Hulp bij Levensbeëindiging en misbruik.
Uit onderzoek blijkt, dat er is geen concrete ondersteuning is voor zorgen over Hulp bij Levensbeëindiging. Er is weinig bewijs van misbruik en manipulatie, ook in het bijzonder bij vrijwillige euthanasie bij kwetsbare groepen.
Als het gaat om hulp bij levensbeëindiging beweren critici dat het stervenshulp leidt tot morele acceptatie van het verlenen van die hulp. Deze acceptatie kan volgens die critici leiden tot een zogenaamde “gladde helling”, d.w.z. dat zelfdoding zo ‘gewoon’ zou kunnen worden dat individuen, met name kwetsbare groepen, voor wie Levensbeëindiging niet rationeel is, toch vatbaar zouden kunnen zijn voor misbruik of manipulatie. Eveneens zou dit volgens deze critici kunnen leiden tot het, al dan niet onbewust, toelaten van (het aansporen tot) zelfdoding, wat tot gevolg kan hebben dat de Levensbeëindiging daarmee niet meer in het belang van het desbetreffende individu is, maar dat met name de belangen van anderen voorop komen staan.
Er bestaat echter geen concrete ondersteuning voor deze zorgen omtrent de “gladde helling” (Cholbi 2011). Eveneens is in een onderzoek naar vrijwillige euthanasie gebleken dat er weinig bewijs bestaat van misbruik, in het bijzonder van kwetsbare groepen (Emanuel 2016).
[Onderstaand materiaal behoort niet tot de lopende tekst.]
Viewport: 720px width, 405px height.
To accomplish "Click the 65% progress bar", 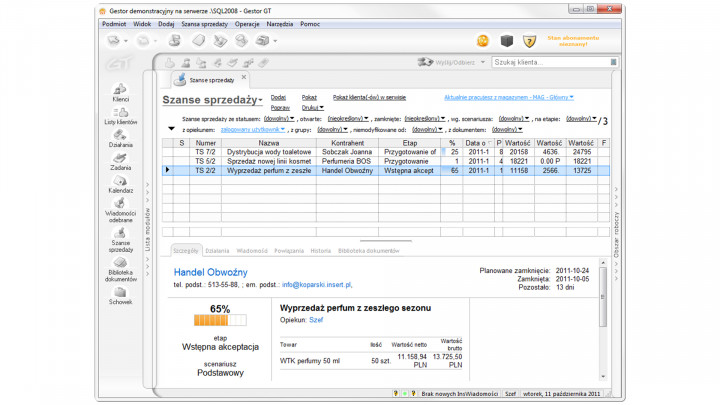I will [x=219, y=321].
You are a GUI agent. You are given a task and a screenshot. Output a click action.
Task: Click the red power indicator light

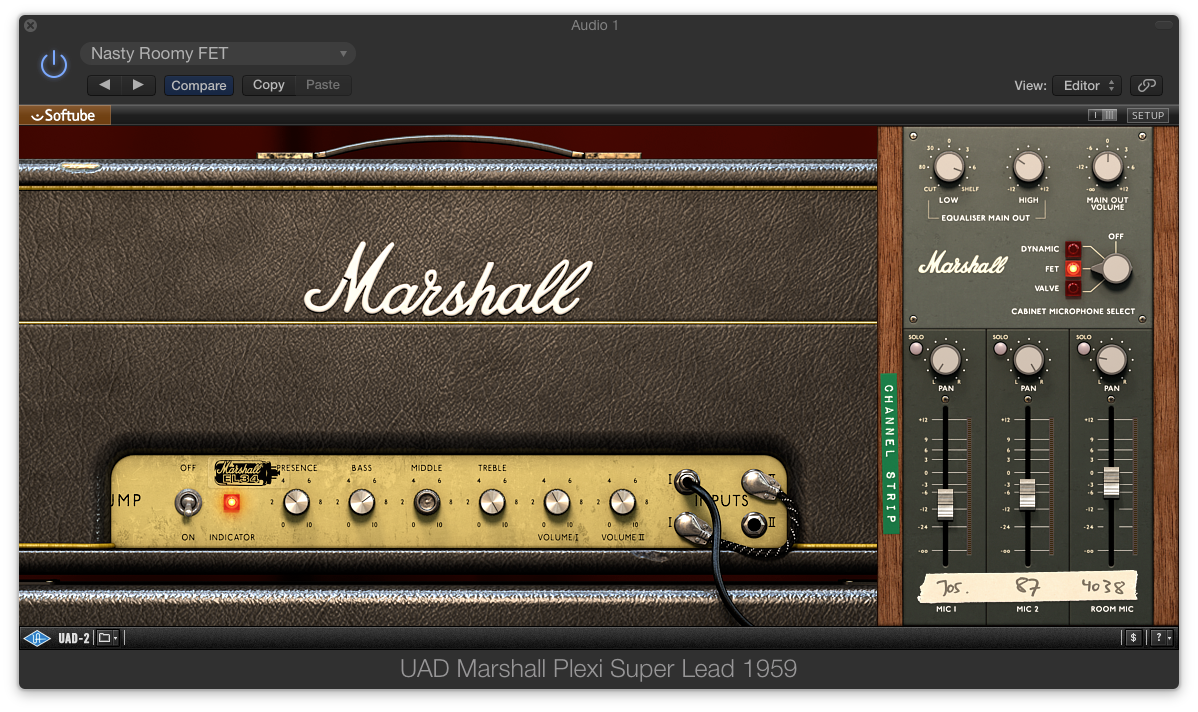click(231, 503)

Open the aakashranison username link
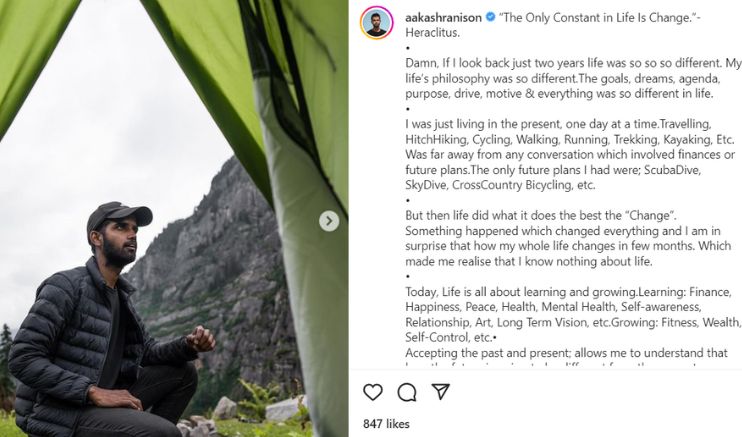(441, 18)
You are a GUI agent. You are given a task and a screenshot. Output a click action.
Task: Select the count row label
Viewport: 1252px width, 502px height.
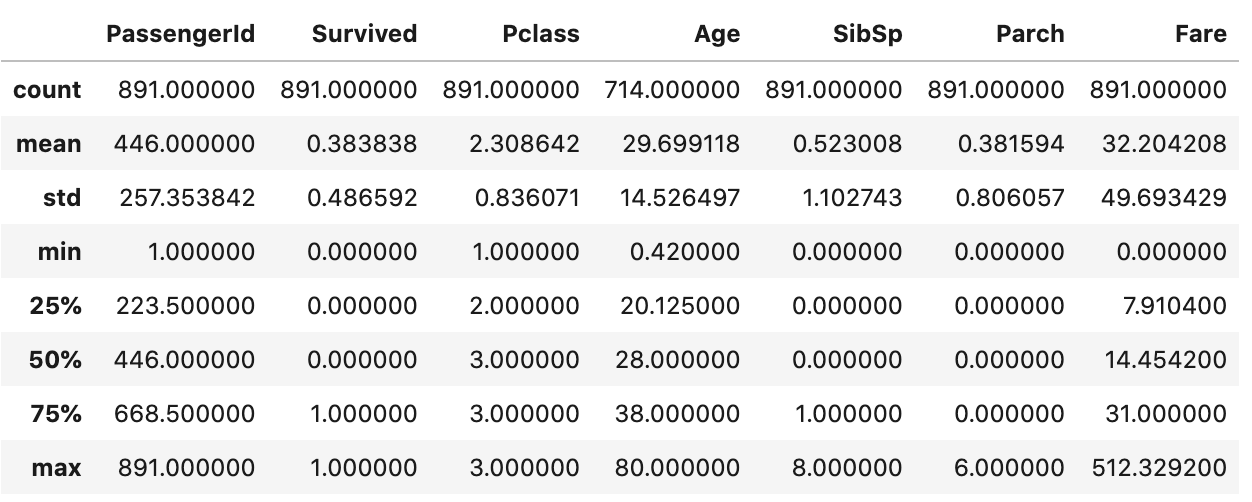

En uiteraard: is misbruik aan de orde, dan geldt de strafbaarstelling van art. 294 lid 1 Sr en ze valt ook onder de wetsartikelen moord (art. 289 Sr) of doodslag (art. 287 Sr).
In de Alternatieve route Euthanasie van Nieuwe Democratie let de Levenseindebegeleider nog eens extra op mogelijk misbruik of manipulatie om zelfs de kleine kans daarop te voorkomen.
Cholbi 2011, pg. 62-64, 148-157 Suicide: The Philosophical Dimensions, Peterborough, Ontario: Broadview
Emanuel e.a. 2016, pg. 79-90 “Attitudes and Practices of Euthanasia and Physician-Assisted Suicide in the United States, Canada and Europe”, Journal of the American Medical Association.
Claudia Alexandra Pietsch, 2019 pg. 21 DE MOGELIJKE AFSCHAFFING VAN DE STRAFBAARSTELLING VAN HULP BIJ ZELFDODING EX. ART. 293 EN 294 SR. Behoeven de artikelen 293 en 294 Sr aanpassing, wanneer de juridische invulling van ‘behulpzaam zijn’ wordt afgewogen tegen het schadebeginsel van Feinberg en de moraliteit, en zo ja, in welke mate? Afstudeerscriptie Master Rechtsgeleerdheid: Tilburg Law School. Begeleidster: mr. S.R.B. Walter Tweede lezer: mr. R. Milic.